If you completely replace all built-in themes, be sure to also set output.html.preferred-dark-theme in the config, which defaults to the built-in navy theme.

index.hbs

index.hbs is the handlebars template that is used to render the book. The markdown files are processed to html and then injected in that template.

If you want to change the layout or style of your book, chances are that you will have to modify this template a little bit. Here is what you need to know.

Data

A lot of data is exposed to the handlebars template with the "context". In the handlebars template you can access this information by using

{{name_of_property}}

Here is a list of the properties that are exposed:

  • language Language of the book in the form en, as specified in book.toml (if not specified, defaults to en). To use in <html lang="{{ language }}"> for example.

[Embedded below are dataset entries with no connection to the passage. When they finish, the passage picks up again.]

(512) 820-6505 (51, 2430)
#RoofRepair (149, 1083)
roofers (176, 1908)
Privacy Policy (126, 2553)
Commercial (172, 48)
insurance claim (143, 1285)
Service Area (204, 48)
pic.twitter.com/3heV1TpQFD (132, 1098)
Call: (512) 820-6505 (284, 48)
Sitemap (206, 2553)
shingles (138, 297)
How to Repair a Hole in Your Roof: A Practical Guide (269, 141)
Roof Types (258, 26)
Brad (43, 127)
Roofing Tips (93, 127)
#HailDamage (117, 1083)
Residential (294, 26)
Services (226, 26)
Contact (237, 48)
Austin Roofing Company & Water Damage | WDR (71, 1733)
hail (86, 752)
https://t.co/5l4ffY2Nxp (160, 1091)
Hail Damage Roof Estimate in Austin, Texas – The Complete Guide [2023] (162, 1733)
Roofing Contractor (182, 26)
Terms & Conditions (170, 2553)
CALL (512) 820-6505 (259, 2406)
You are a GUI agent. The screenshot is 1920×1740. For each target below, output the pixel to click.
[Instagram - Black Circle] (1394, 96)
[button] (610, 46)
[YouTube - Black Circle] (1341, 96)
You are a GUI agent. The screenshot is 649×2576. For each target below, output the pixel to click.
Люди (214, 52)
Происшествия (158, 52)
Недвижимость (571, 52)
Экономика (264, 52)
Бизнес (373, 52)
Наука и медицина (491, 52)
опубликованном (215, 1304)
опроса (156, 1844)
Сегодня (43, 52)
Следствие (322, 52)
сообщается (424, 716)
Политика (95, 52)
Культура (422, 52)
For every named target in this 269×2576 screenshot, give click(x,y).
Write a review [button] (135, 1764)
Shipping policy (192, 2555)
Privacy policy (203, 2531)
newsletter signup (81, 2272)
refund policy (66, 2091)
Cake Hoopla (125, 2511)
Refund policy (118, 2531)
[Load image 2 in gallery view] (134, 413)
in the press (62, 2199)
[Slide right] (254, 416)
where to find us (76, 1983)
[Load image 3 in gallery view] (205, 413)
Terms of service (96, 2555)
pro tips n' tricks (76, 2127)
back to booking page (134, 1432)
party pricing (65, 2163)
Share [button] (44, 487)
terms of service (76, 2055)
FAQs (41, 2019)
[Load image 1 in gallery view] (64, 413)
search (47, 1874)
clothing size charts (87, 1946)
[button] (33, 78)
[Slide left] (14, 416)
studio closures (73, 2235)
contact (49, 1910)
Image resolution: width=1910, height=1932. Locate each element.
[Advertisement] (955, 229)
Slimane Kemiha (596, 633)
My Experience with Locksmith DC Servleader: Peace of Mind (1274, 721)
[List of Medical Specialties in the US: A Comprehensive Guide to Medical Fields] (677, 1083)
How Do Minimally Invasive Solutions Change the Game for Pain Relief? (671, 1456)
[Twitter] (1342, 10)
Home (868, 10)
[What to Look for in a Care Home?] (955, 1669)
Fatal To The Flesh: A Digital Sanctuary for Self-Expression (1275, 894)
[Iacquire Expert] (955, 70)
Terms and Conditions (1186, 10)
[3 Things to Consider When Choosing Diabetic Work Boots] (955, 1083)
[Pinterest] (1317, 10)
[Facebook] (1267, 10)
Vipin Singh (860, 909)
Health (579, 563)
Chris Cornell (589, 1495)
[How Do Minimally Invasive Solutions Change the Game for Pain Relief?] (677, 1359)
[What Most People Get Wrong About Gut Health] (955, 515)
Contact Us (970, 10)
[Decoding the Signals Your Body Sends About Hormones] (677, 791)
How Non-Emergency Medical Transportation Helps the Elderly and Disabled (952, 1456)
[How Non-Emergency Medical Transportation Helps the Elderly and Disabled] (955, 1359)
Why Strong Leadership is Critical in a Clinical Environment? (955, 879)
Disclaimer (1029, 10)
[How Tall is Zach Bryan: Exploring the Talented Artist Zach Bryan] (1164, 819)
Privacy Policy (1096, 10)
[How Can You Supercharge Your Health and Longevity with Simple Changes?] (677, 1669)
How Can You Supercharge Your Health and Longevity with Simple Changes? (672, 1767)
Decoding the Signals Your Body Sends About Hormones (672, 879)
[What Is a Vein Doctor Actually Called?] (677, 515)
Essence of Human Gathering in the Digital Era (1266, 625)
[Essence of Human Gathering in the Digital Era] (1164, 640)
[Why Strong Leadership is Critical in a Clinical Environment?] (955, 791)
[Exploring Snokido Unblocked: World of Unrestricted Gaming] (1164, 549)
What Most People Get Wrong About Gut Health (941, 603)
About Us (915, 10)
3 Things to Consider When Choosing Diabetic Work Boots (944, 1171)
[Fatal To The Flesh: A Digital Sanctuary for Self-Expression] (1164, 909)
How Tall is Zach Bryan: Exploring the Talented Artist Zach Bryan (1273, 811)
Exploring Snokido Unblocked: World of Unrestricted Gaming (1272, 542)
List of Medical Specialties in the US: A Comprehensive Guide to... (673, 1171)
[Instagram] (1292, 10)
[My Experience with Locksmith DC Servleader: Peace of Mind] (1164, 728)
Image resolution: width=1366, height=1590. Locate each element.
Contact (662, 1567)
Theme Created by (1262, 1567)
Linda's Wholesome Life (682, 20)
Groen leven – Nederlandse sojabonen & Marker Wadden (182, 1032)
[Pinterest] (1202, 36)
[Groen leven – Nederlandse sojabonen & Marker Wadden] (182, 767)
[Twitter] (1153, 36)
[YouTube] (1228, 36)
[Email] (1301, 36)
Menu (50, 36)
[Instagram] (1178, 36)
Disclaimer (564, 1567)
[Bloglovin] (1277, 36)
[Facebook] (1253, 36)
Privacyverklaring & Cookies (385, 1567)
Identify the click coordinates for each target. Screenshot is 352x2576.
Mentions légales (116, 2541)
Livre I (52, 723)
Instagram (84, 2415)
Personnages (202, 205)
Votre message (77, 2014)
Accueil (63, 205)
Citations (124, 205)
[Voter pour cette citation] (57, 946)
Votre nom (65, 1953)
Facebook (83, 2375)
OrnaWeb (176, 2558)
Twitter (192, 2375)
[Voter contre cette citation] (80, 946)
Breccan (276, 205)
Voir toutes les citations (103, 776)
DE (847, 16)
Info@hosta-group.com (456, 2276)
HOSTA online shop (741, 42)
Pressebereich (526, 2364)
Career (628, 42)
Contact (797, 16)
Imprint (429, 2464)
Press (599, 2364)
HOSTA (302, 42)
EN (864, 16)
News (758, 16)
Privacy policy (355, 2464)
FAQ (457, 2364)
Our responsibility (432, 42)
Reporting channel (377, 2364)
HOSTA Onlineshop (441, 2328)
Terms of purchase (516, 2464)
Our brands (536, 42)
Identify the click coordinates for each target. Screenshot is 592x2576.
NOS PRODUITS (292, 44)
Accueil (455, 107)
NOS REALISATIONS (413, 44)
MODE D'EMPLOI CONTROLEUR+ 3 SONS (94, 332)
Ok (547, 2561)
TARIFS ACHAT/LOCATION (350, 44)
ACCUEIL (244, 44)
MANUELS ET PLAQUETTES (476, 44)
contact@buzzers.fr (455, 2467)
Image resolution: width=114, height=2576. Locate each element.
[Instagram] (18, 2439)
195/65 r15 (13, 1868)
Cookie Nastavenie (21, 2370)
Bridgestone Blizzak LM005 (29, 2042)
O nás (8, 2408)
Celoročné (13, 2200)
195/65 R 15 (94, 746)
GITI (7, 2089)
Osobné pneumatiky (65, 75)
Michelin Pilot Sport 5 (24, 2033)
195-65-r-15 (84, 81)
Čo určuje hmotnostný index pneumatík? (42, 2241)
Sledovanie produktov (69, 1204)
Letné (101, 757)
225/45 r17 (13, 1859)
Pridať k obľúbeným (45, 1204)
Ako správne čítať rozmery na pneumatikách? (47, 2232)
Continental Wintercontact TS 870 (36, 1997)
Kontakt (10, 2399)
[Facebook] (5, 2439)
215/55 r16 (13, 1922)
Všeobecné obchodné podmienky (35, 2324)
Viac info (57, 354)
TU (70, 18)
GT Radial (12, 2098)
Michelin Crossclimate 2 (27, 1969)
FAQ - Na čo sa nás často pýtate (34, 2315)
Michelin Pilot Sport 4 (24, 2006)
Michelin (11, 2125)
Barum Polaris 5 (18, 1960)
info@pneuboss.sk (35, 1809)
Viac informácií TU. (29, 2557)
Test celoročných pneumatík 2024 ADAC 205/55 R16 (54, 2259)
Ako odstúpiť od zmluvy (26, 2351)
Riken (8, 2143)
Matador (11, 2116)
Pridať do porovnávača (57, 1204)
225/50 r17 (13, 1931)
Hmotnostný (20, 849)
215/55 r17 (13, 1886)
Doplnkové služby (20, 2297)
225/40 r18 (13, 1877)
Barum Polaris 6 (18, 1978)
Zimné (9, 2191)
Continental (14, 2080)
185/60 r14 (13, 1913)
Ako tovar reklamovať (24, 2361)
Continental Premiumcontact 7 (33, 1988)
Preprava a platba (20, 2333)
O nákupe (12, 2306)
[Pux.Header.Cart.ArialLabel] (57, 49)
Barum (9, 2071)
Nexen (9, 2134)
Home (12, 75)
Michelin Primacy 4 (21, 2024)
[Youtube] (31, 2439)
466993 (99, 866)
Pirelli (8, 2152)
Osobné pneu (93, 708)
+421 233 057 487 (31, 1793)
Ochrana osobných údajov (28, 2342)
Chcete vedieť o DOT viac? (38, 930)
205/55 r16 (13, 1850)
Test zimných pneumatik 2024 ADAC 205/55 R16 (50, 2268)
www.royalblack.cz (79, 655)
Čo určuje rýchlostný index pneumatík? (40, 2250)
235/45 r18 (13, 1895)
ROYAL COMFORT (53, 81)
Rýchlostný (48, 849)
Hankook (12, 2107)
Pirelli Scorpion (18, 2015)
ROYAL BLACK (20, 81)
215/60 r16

  • title Title used for the current page. This is identical to {{ chapter_title }} - {{ book_title }} unless book_title is not set in which case it just defaults to the chapter_title.

  • book_title Title of the book, as specified in book.toml

  • chapter_title Title of the current chapter, as listed in SUMMARY.md

  • path Relative path to the original markdown file from the source directory

  • content This is the rendered markdown.

  • path_to_root This is a path containing exclusively ../'s that points to the root of the book from the current file. Since the original directory structure is maintained, it is useful to prepend relative links with this path_to_root.

  • chapters Is an array of dictionaries of the form

    {"section": "1.2.1", "name": "name of this chapter", "path": "dir/markdown.md"}
    

    containing all the chapters of the book. It is used for example to construct the table of contents (sidebar).

Handlebars Helpers

In addition to the properties you can access, there are some handlebars helpers at your disposal.

1. toc

The toc helper is used like this

{{#toc}}{{/toc}}

and outputs something that looks like this, depending on the structure of your book

<ul class="chapter">
    <li><a href="link/to/file.html">Some chapter</a></li>
    <li>
        <ul class="section">
            <li><a href="link/to/other_file.html">Some other Chapter</a></li>
        </ul>
    </li>
</ul>

If you would like to make a toc with another structure, you have access to the chapters property containing all the data. The only limitation at the moment is that you would have to do it with JavaScript instead of with a handlebars helper.

<script>
var chapters = {{chapters}};
// Processing here
</script>

2. previous / next

The previous and next helpers expose a link and name property to the previous and next chapters.

They are used like this

{{#previous}}
    <a href="{{link}}" class="nav-chapters previous">
        <i class="fa fa-angle-left"></i>
    </a>
{{/previous}}

The inner html will only be rendered if the previous / next chapter exists. Of course the inner html can be changed to your liking.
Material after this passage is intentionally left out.